Problem requirements: Lines that include "field" make up the answer; copy all of them from the data below.
=== Section Start ===
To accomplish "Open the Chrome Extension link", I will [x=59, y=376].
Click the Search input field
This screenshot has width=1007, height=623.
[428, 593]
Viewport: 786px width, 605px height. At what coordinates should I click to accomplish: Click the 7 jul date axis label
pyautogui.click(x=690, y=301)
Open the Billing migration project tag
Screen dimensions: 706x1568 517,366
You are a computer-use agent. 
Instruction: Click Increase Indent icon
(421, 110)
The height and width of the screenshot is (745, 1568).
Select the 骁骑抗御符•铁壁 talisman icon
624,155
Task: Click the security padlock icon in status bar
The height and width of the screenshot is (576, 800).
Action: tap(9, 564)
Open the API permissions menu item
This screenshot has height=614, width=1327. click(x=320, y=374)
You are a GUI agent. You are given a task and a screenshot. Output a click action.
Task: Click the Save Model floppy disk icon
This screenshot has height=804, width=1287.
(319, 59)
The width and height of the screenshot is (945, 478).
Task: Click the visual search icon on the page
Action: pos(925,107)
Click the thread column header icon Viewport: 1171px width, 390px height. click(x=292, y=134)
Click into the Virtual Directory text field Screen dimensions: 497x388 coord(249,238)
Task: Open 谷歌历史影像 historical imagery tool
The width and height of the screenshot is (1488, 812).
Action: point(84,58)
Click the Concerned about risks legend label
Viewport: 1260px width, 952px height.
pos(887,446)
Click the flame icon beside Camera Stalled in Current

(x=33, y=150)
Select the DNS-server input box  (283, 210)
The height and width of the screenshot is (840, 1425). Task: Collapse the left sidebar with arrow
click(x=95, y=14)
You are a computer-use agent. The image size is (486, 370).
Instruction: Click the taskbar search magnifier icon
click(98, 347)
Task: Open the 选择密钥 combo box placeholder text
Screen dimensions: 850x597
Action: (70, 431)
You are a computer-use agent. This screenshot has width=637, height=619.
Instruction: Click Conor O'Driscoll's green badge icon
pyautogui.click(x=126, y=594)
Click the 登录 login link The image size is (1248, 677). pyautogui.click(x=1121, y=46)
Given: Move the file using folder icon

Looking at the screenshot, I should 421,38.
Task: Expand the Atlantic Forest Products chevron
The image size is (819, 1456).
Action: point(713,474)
=== Section End ===
Response to the task:
Click the Search input field
Click into the Virtual Directory text field Screen dimensions: 497x388 coord(249,238)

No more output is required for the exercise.